With autonomous aerial vehicles enacting safety-critical missions, such as the Mars Science Laboratory Curiosity rover's landing on Mars, the tasks of automatically identifying and reasoning about potentially hazardous landing sites is paramount. This paper presents a coupled perception-planning solution which addresses the hazard detection, optimal landing trajectory generation, and contingency planning challenges encountered when landing in uncertain environments. Specifically, we develop and combine two novel algorithms, Hazard-Aware Landing Site Selection (HALSS) and Adaptive Deferred-Decision Trajectory Optimization (Adaptive-DDTO), to address the perception and planning challenges, respectively. The HALSS framework processes point cloud information to identify feasible safe landing zones, while Adaptive-DDTO is a multi-target contingency planner that adaptively replans as new perception information is received. We demonstrate the efficacy of our approach using a simulated Martian environment and show that our coupled perception-planning method achieves greater landing success whilst being more fuel efficient compared to a nonadaptive DDTO approach.
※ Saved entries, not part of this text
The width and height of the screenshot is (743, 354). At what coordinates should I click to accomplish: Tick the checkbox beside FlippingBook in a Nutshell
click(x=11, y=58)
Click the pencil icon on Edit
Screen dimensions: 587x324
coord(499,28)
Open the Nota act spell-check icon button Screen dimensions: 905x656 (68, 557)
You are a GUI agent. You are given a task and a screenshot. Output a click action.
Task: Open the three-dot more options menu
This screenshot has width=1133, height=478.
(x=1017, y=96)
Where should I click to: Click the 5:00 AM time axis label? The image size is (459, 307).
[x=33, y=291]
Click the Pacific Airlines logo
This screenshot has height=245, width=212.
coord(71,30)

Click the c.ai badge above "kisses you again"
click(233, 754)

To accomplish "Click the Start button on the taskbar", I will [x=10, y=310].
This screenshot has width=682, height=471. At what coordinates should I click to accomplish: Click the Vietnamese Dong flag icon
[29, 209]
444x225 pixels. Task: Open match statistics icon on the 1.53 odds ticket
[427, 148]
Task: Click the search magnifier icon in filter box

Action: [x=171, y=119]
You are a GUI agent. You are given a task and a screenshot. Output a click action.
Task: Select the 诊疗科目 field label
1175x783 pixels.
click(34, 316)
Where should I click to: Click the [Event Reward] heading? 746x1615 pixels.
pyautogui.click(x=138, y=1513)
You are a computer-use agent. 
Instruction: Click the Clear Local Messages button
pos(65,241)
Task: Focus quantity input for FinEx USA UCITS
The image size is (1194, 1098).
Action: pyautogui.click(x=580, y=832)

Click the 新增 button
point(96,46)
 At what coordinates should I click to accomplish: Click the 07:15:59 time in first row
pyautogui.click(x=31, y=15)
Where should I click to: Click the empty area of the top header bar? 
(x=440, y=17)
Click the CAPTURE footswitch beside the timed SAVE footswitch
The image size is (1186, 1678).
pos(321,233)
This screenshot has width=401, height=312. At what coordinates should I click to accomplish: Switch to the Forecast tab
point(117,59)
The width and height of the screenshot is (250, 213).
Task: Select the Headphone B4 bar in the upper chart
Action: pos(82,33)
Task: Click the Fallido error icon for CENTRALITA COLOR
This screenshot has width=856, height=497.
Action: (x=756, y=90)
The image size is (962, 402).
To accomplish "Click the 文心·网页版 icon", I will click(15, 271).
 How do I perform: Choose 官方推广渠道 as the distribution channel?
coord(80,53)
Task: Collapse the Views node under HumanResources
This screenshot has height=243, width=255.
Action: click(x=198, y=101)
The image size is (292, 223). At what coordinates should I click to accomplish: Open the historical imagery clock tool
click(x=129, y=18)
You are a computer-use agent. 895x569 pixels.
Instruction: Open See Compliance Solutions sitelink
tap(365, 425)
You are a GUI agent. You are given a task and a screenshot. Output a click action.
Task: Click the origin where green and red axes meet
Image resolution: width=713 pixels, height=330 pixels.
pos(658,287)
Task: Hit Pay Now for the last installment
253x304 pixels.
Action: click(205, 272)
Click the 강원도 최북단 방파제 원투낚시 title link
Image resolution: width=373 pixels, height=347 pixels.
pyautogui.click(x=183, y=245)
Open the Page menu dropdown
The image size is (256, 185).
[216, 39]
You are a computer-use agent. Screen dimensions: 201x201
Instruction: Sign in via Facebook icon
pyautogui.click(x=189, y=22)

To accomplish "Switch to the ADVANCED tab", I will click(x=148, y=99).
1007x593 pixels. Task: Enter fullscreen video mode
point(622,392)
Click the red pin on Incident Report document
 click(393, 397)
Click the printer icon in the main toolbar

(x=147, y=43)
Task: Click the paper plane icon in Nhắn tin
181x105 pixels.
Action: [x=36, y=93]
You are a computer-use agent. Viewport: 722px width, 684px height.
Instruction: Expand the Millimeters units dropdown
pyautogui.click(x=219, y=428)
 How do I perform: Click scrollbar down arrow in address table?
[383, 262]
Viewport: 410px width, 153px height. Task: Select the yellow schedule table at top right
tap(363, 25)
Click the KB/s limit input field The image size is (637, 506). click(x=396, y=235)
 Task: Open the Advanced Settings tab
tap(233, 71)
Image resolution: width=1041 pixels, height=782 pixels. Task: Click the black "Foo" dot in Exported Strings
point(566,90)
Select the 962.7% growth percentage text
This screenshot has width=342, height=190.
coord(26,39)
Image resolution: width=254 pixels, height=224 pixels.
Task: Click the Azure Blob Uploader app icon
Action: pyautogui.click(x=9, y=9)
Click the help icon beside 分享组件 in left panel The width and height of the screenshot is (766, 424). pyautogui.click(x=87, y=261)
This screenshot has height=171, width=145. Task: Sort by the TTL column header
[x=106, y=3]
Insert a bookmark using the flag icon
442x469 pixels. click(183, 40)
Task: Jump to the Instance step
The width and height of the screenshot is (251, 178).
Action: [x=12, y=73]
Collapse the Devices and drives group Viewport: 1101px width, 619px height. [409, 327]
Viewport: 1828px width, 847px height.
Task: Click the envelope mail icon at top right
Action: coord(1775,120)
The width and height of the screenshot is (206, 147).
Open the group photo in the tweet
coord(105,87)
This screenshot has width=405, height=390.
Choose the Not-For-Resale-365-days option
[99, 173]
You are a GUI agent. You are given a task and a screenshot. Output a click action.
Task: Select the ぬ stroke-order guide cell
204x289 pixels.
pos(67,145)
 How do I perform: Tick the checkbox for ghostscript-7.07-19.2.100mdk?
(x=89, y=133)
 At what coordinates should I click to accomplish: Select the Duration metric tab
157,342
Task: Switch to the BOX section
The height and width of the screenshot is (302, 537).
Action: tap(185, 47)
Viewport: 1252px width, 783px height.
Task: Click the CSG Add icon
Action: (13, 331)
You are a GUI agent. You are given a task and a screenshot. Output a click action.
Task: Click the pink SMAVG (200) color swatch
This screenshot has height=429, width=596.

翻译：摘要：当自主飞行器执行如火星科学实验室好奇号火星车着陆等安全关键任务时，自动识别和推理潜在危险着陆点至关重要。本文提出了一种耦合感知-规划解决方案，用于应对在不确定环境中着陆时所面临的危险检测、最优着陆轨迹生成及应急规划挑战。具体而言，我们开发并组合两种新颖算法——风险感知着陆点选择（HALSS）与自适应延迟决策轨迹优化（Adaptive-DDTO），分别解决感知与规划难题。HALSS框架通过处理点云数据识别可行安全着陆区，而Adaptive-DDTO作为多目标应急规划器，能够根据新感知信息自适应地重新规划。我们通过在模拟火星环境中的实验验证了该方法的有效性，结果表明：与非自适应DDTO方法相比，本文提出的耦合感知-规划方法在实现更高着陆成功率的同时，具有更优的燃料效率。